Figure 2. Share of Manufactures with Medium and High Technological Content in Exports from Selected South American Countries, by Destination Market, Average 2011–2014

In percentages of total exports to the respective market

Notes: Technological content is defined according to Lall’s (2000) classification applied to 6-digit data from the Harmonized System; data for Venezuela corresponds to 2011–2013. Source: INTrade/DataINTAL.

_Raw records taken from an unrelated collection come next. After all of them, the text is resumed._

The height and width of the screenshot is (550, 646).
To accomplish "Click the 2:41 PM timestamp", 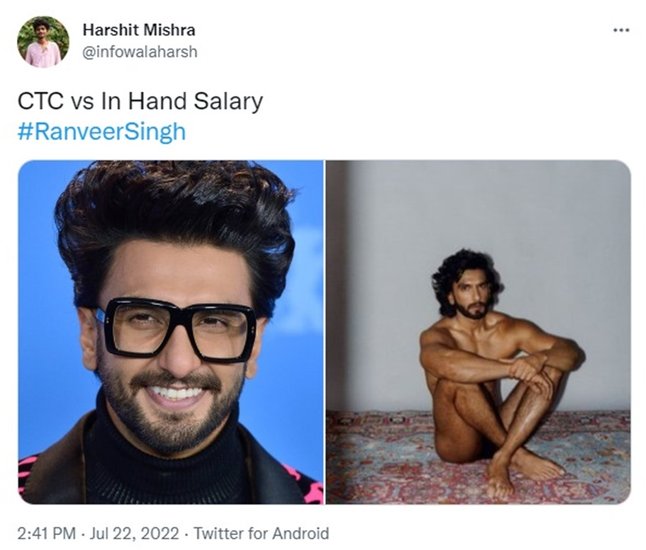I will (x=47, y=533).
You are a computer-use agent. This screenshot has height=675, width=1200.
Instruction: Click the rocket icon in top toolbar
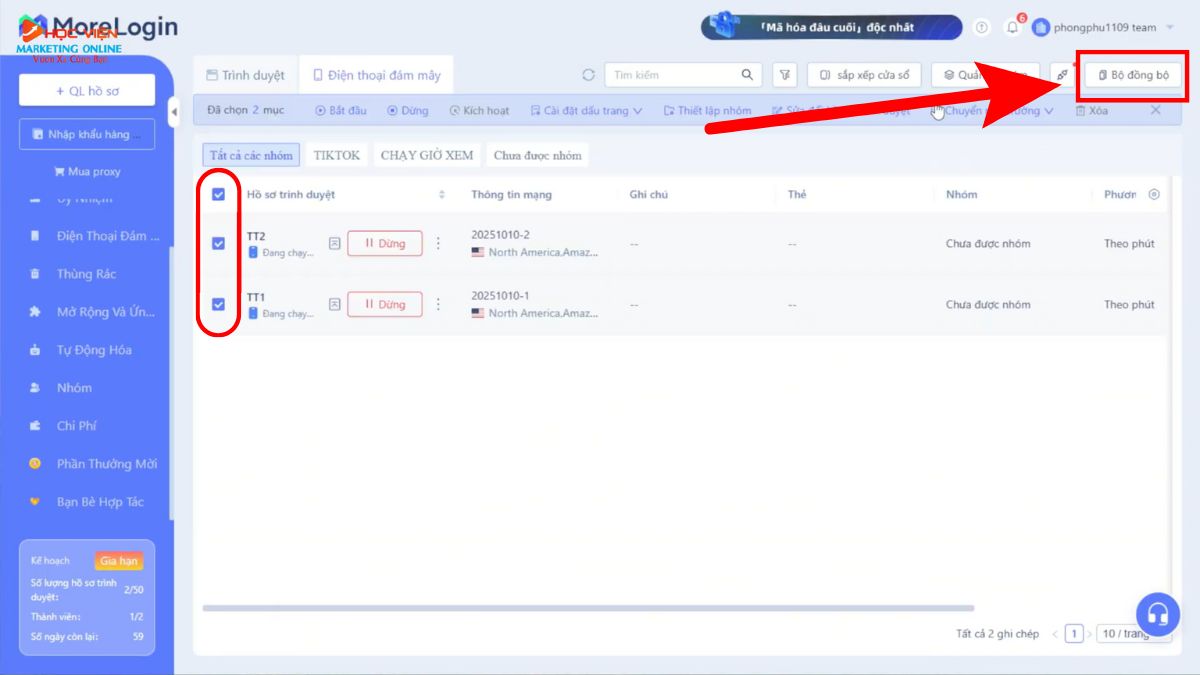click(x=1062, y=75)
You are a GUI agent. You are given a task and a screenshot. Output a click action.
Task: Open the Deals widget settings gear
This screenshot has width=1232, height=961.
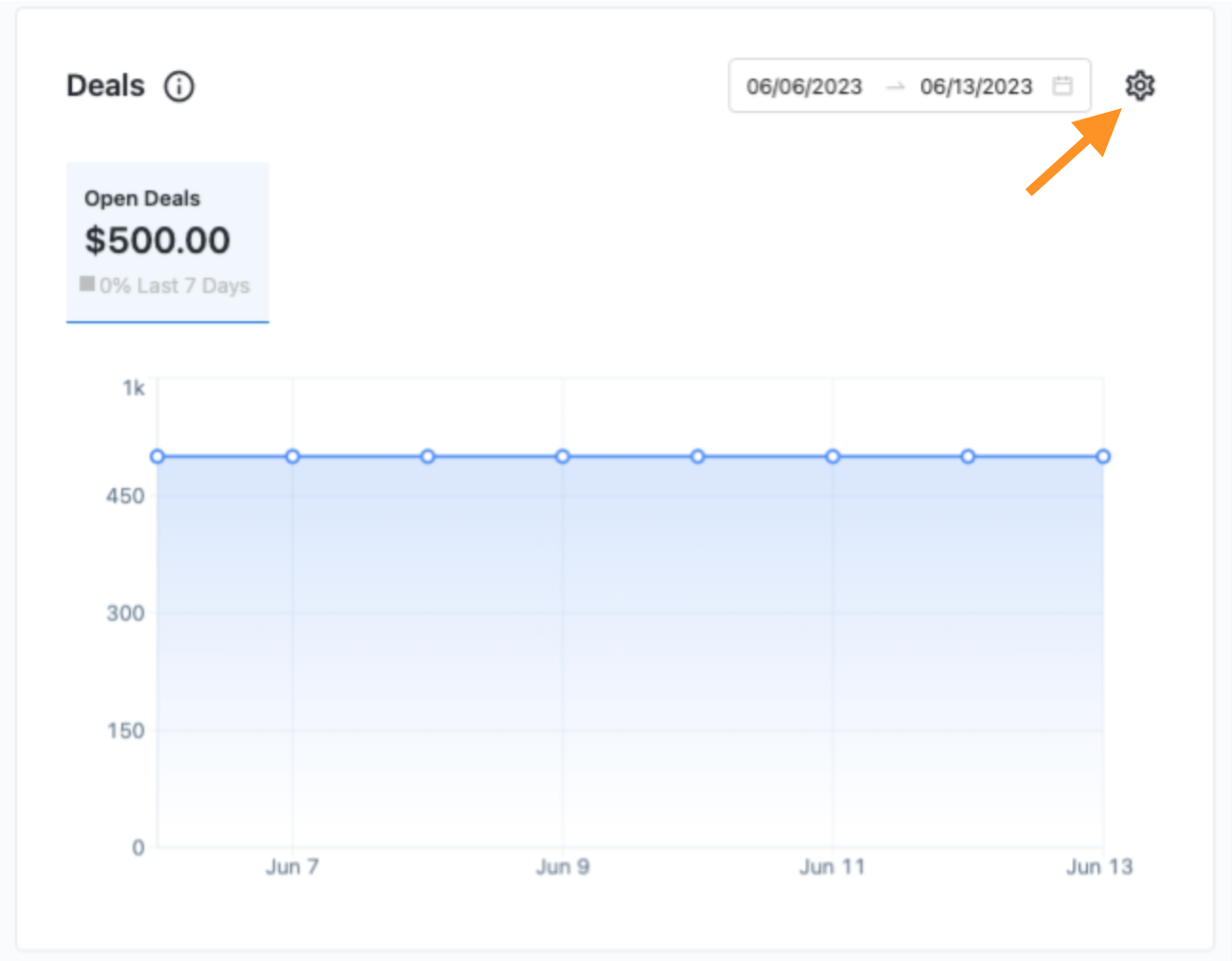[x=1139, y=85]
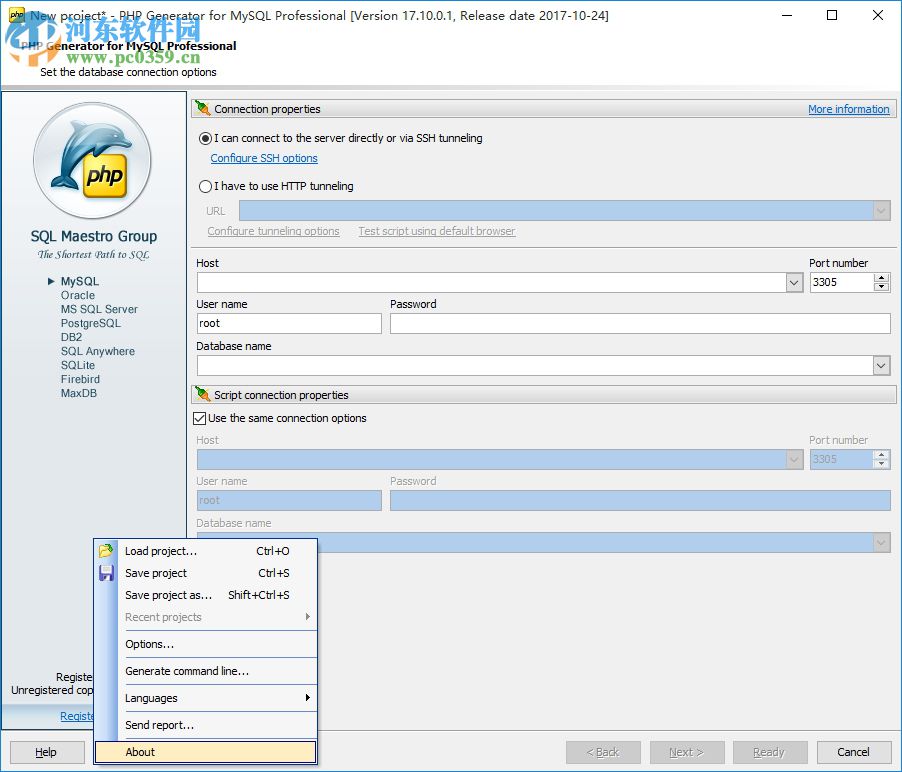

Notes: Technological content is defined according to Lall’s (2000) classification applied to 6-digit data from the Harmonized System; data for Venezuela corresponds to 2011–2013.
Source: INTrade/DataINTAL.

 

In recent years, the MERCOSUR has begun new productive integration projects in sectors that include petroleum and gas, aeronautical and naval construction; wind and solar energy; autoparts; and toys. For its part, the Pacific Alliance has made headway on the harmonization of rules of origin in order to boost productive chains among the economies that make it up. These initiatives could be extended and strengthened in the context of a larger regional space. It would make sense to think of them in terms of the formation of regional value chains. Spaces for regional cooperation in order to secure productive development policies in sectors such as agroindustry and the bioeconomy (in which countries in the region have competitive advantages and have already made progress in integration-related matters)[13], services with high value added, and some manufacturing segments could all bear fruit in terms of specialization and the more efficient use of limited resources.

 

  • Integration and Latin America’s International Potential

The current state of affairs—characterized by limited progress on multilateral negotiations and a tendency to form regional mega-agreements in which few countries in the region are involved—puts several Latin American countries at a disadvantage and leaves them with few instruments for negotiation.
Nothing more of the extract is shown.